Marsh's first major success for his royal patron came with Persimmon. The colt won seven of his nine races including the Derby, St Leger, Eclipse Stakes and Ascot Gold Cup. Persimmon's successes led Queen Victoria to pay her final visit to Royal Ascot after Marsh assured her (correctly) that the horse was sure to win. Four years later, Marsh trained Persimmon's temperamental brother Diamond Jubilee to win the Triple Crown. Diamond Jubilee's wins enabled Marsh to win his third and final trainers' championship. The Prince continued his involvement in racing after coming to the throne as King Edward VII in 1901, although the numbers of his horses in training declined. Marsh gave the King his final major successes by sending out Minoru to win the 2000 Guineas and Derby in 1909.

Wins for other owners in the same period included the 1898 Derby with the 100/1 outsider Jeddah and the 1000 Guineas in 1896 with the filly Thais.

Royal interest in horse racing declined after Edward VII was succeeded by George V in 1910 and Marsh trained no further classic winners. He continued to be successful at a lower level, winning races including the Middle Park Stakes and the Royal Hunt Cup before retiring at the end of 1924. Marsh lived at Great Shelford near Cambridge until his death in May 1933 at the age of 82.

════════════════

* **Task list**
• a. In the account of the trainer Marsh, which horse won the 2000 Guineas and Derby for King Edward VII in 1909?
• b. Carry on the account of the trainer Marsh from its last sentence.

* **Exercise data**
════════════════

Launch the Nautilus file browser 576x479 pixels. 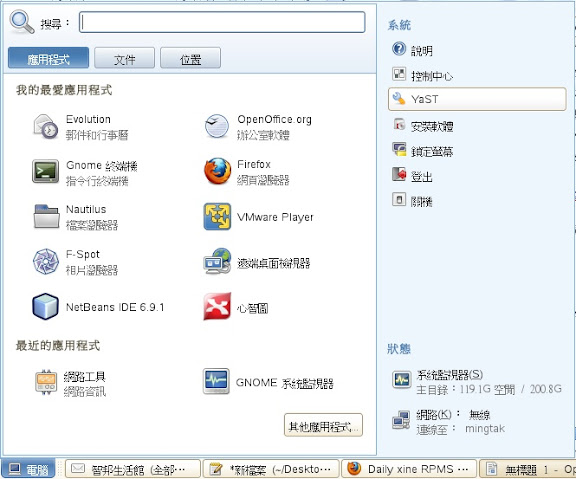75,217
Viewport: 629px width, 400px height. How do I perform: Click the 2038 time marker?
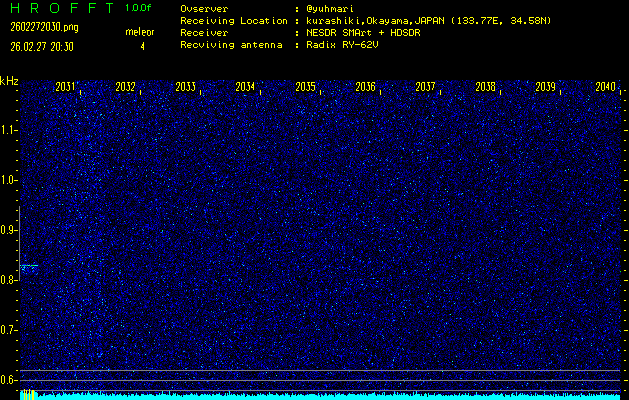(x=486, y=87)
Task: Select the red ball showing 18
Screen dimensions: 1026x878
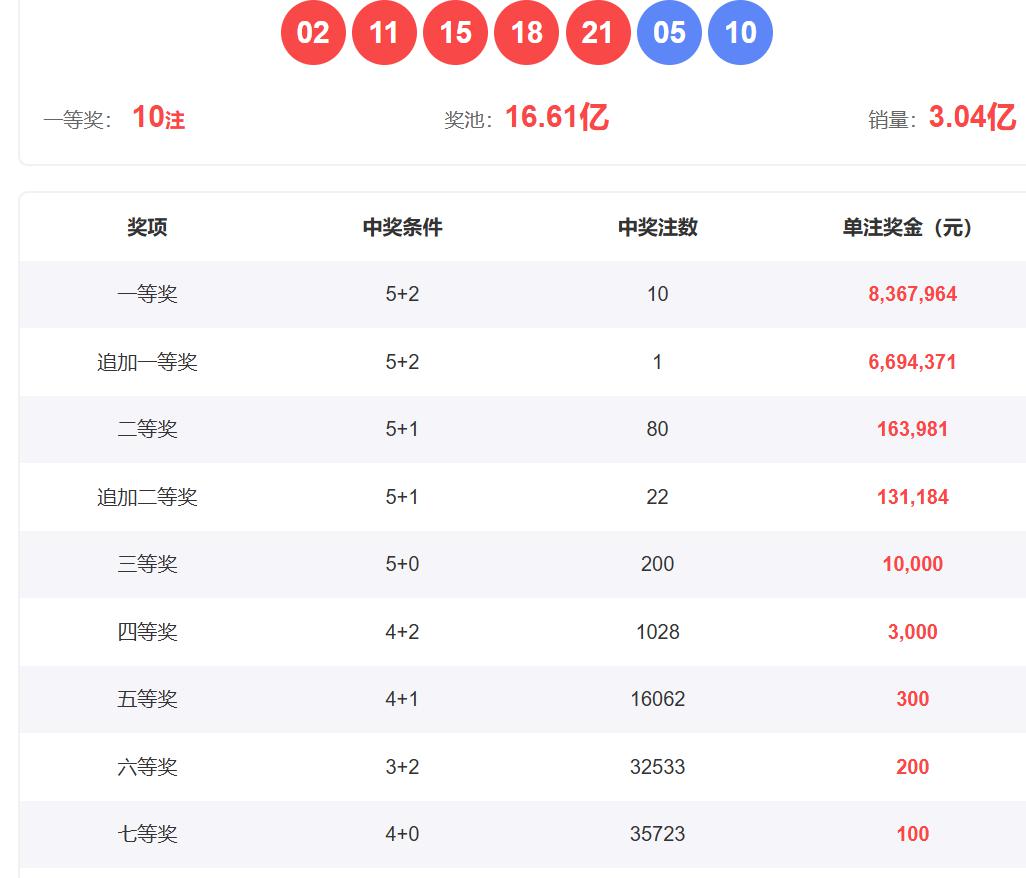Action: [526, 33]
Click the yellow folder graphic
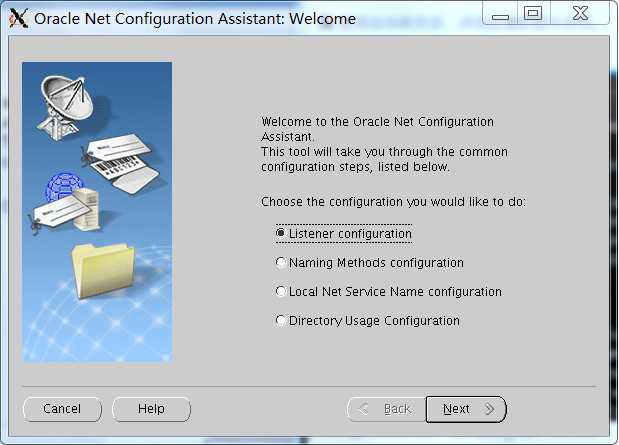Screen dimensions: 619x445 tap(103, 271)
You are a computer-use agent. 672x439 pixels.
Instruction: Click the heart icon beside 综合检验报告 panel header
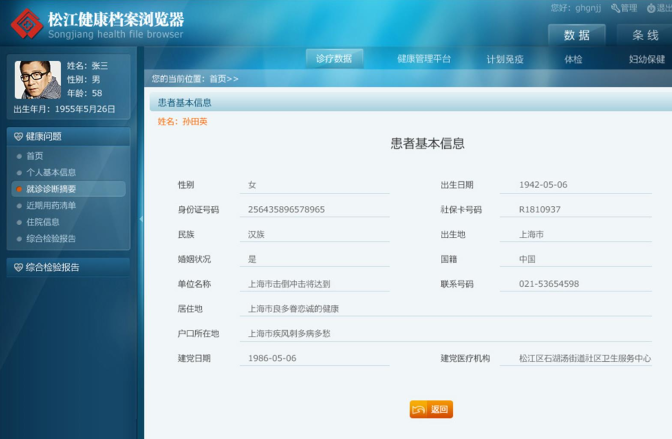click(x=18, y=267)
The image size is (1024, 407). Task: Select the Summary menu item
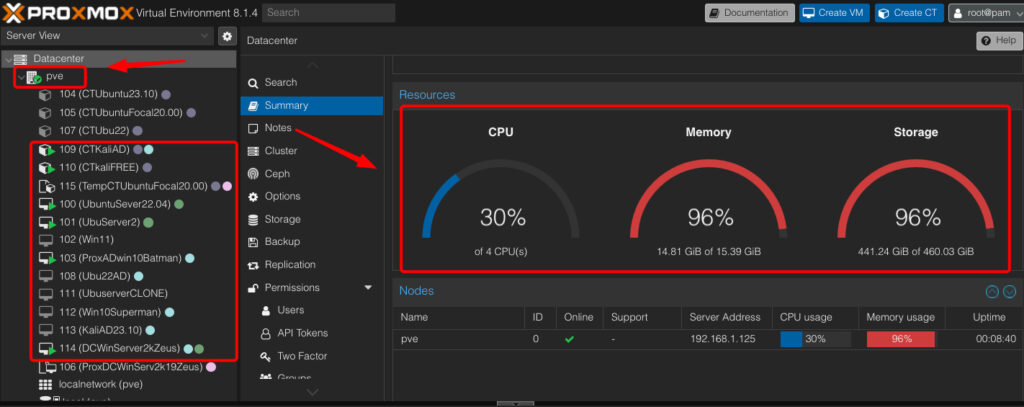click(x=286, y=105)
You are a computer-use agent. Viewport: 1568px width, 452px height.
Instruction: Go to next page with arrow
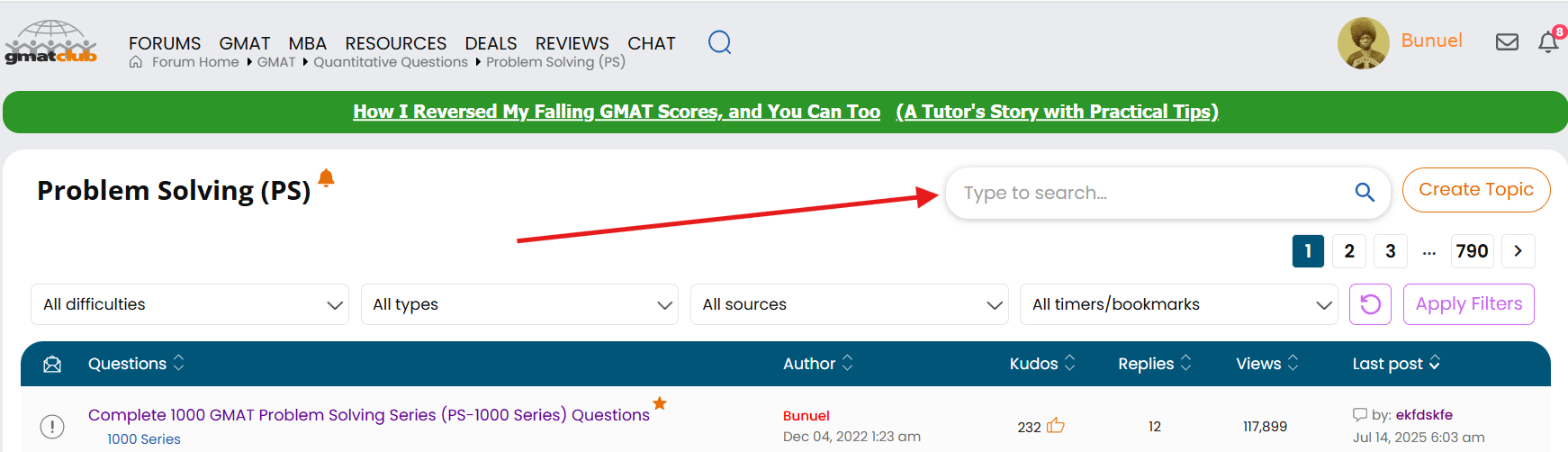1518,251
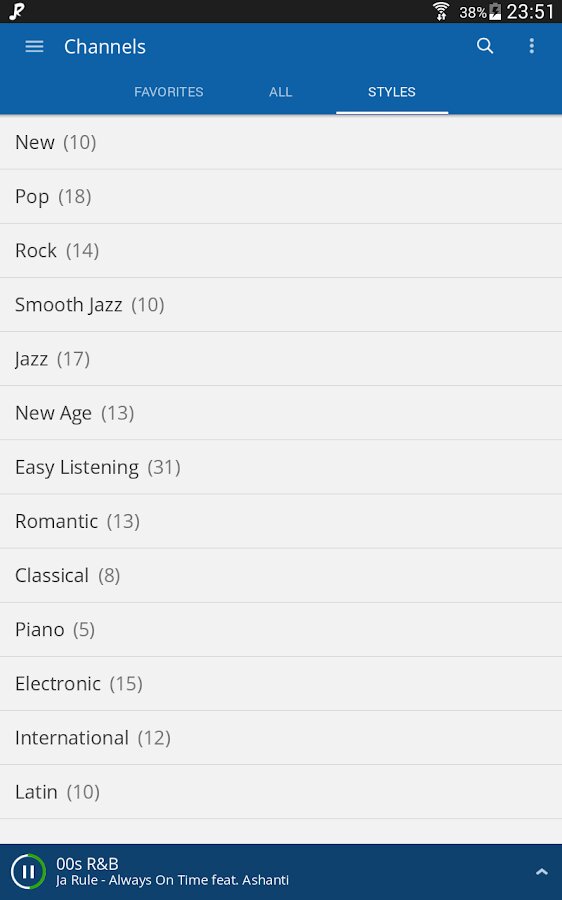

════════════════

* **Per-task outputs**
• a. Minoru

• b.
==Personal life==
Marsh was a financially successful trainer, but ploughed most of his money into maintaining and improving the facilities at Egerton House. At one stage he was made bankrupt and on his death he left an estate of only £383. Away from the racecourse his main interest was drag hunting. Shortly after his retirement he published his autobiography entitled A Trainer to Two Kings.

Richard John Marsh married twice, his first wife Olive Thirlwell (m 1876 ) was the eldest daughter of a Sussex farmer (and racing enthusiast) Robert Thirlwell and older sister of Dan Thirlwell a well respected jockey of the 1880s. Richard had two sons who became successful trainers, Charles Marsh, from his first marriage, was the private trainer to William Brodrick Cloete and won the Oaks with Cherimoya on the filly's only racecourse appearance. Marsh's second marriage was to Grace (m 1900 ), the sister of Fred Darling. Their son Marcus Marsh trained five classic winners including Windsor Lad and Tulyar.